I had some struggle using the Twitter Streaming API with HTTPoison.
I think the :stream_to
mechanism is great when fetching a limited amount of data (the way you transform incoming chunks into specific status, header, chunk and end packages feels really nice).
But it's kind of tricky when the source keeps sending data over the HTTP connection forever. I think for this sort of data flow, you may want to end up using Elixir streams.
In my project, the API looks like that:
iex(1)> {:ok, stream} = Twittex.Client.stream "cop21"
%GenEvent.Stream{manager: #PID<0.169.0>, timeout: :infinity}
iex(2)> Enum.take(stream, 5)
[%{}, %{}, %{}, %{}, %{}]
iex(2)> GenEvent.stop stream.manager
:ok
The last line stops the GenEvent
which stops the :hackney
async connection in it terminate/2
callback.
I'm sure some of this is pretty generic and could be added to HTTPoison to solve that kind of problems. I had some issues to get it done. But in the end, it seems to work as intended.

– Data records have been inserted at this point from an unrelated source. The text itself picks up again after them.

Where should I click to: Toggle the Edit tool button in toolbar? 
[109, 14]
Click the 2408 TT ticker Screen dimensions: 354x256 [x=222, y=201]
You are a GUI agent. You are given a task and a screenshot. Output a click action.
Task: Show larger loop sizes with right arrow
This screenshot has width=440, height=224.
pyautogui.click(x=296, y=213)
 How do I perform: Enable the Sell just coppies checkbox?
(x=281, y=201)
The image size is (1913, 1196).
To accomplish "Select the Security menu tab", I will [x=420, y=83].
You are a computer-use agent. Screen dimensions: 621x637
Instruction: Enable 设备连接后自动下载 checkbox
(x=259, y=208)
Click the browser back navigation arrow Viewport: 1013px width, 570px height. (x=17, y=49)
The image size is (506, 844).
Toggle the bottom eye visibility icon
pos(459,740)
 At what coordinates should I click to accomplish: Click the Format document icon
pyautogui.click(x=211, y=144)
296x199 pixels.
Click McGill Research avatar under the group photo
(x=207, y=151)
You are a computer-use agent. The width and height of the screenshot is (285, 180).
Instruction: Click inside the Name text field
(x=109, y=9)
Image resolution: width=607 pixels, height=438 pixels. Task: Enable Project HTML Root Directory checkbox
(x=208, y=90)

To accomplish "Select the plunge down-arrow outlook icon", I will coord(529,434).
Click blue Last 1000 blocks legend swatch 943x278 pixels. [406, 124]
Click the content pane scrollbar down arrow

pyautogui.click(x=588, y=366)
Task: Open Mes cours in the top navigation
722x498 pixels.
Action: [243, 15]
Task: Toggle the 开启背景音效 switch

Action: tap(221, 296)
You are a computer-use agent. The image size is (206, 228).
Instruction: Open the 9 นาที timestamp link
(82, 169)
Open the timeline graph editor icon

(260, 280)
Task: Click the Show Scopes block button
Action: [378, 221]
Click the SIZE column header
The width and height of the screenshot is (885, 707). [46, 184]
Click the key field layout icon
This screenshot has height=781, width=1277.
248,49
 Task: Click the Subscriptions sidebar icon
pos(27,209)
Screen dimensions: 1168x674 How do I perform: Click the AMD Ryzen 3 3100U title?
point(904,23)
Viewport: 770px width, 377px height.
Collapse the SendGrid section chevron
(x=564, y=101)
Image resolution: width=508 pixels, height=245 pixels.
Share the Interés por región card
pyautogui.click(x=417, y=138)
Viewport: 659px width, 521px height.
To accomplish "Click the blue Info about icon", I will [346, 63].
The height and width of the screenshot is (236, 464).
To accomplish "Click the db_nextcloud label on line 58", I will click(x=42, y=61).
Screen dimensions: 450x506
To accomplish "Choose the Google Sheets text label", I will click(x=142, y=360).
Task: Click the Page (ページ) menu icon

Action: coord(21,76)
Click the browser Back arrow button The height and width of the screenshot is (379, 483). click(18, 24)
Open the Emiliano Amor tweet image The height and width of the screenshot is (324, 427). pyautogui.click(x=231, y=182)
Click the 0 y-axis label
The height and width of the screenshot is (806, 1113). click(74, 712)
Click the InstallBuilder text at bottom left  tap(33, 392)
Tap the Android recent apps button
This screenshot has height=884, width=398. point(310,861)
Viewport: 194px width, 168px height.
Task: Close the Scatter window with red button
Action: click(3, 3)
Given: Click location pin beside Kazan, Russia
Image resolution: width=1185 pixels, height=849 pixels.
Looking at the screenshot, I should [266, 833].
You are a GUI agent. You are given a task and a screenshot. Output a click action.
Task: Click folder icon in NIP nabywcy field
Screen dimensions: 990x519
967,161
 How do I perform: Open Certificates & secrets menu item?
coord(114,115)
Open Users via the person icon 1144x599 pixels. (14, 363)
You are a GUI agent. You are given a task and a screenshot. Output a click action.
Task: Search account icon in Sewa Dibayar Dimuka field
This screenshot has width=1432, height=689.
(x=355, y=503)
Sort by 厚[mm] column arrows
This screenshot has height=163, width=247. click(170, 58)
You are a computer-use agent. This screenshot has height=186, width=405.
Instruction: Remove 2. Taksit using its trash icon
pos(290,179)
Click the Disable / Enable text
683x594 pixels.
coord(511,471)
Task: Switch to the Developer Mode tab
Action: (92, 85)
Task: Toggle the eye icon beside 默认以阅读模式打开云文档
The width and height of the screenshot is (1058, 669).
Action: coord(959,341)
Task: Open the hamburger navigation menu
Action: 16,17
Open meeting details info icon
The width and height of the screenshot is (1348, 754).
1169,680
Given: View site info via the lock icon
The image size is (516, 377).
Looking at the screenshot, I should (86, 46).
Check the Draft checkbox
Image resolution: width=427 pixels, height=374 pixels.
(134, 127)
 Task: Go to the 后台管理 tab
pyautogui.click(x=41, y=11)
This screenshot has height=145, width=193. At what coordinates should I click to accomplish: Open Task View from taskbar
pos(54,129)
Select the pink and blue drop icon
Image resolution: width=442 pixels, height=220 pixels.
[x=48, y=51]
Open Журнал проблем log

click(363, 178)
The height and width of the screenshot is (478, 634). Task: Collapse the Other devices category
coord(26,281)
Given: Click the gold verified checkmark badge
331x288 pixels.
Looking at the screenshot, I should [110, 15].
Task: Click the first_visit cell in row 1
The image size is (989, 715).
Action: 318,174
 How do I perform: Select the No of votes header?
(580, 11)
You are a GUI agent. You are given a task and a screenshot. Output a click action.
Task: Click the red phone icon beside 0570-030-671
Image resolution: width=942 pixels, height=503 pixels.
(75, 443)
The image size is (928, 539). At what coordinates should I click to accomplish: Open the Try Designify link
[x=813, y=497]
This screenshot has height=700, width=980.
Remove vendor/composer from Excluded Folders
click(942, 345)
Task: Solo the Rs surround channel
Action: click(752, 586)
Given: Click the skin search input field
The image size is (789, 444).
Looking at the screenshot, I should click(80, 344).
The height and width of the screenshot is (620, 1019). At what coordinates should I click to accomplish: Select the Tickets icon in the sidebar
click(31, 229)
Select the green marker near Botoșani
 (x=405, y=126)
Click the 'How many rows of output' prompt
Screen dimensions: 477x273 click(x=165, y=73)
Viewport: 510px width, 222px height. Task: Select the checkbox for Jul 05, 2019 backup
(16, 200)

1) No support for changing the chunk size
Twitter supports a delimiter
parameter:
Setting this to the string length indicates that statuses should be delimited in the stream, so that clients know how many bytes to read before the end of the status message. Statuses are represented by a length, in bytes, a newline, and the status text that is exactly length bytes. Note that “keep-alive” newlines may be inserted before each length.
https://dev.twitter.com/streaming/overview/request-parameters#delimited
With HTTPoison, you have to handle this by collecting multiple chunks to fetch the entire status.
That's ok, though it has to be done in a kind of loop over a receive
block (not feeling so good).
In my example, the loop is implemented as follow:
defp stream_loop(listener, buffer \\ "", size \\ 0) do
receive do
%HTTPoison.AsyncChunk{chunk: chunk} ->
chunk_size = String.length(chunk)
cond do
size == 0 ->
[size, chunk] = String.split(chunk, "\r\n", parts: 2)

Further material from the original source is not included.